Kise miał wrażenie, że jego penis zaraz wybuchnie. Był tak podniecony dominacją
Aomine, że miał ochotę zacząć się przy nim masturbować. Nie wiedział jednak, czy ma grać ofiarę, czy okazać zainteresowanie.
      Penis w jego ustach pulsował mocno. Był dość sporych rozmiarów, prawie tych samych, co jego, ale członek Aomine był nieco dłuższy. Dochodził prawie do jego gardła, ale widać było, że Daiki nie wie, iż można go wsunąć głębiej.
      Kise zaczął poruszać językiem, przymykając oczy. Usłyszał ciche jęki ciemnoskórego, który wsunął teraz dłoń w jego włosy, odgarniając mu je z czoła. Kise uniósł na niego wzrok, ale Daiki miał zamknięte oczy.
      Wytrysk przyszedł dość nagle, wypełniając usta Kise ciepłą, słodko-słoną cieczą. Kise połknął odruchowo wszystko i jeszcze oblizał się na koniec. Przygryzł wargę, spoglądając na swojego penisa.
      Też chciał, by Aomine zrobił mu loda...
-         Ej, Aominecchi...- zaczął nieśmiało.
      Ale ten jakby był głuchy. Znów pchnął Kise na łóżko, tym razem brzuchem do dołu i już ułożył się na nim, przykładając penisa do jego pośladków, kiedy nagle Kise zreflektował się i krzyknął, nieco spanikowany:
-         Nie na sucho!
-         Co?- jęknął Aomine, będąc już na skraju wytrzymania.

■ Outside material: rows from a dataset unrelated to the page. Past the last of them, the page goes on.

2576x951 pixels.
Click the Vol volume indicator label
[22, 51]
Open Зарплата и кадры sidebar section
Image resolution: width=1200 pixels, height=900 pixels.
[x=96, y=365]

-         Będzie boleć! Weź coś śliskiego, żeby mnie nie podrażnić!
-         Śliskiego... - mruknął Aomine, całując kark Kise, na co chłopak zareagował drżącym westchnieniem. Czuł, że zaraz dojdzie przez te delikatne pieszczoty...- Kurwa. - Aomine wstał szybko i podszedł do biurka, wyciągając z małej szafki jakąś butelkę.- Nada się?- warknął, rzucając w Kise butelką z balsamem do ciała.
-         T-Tak...myślę, że tak.
-         Robiłeś to już z facetem?- zapytał Aomine.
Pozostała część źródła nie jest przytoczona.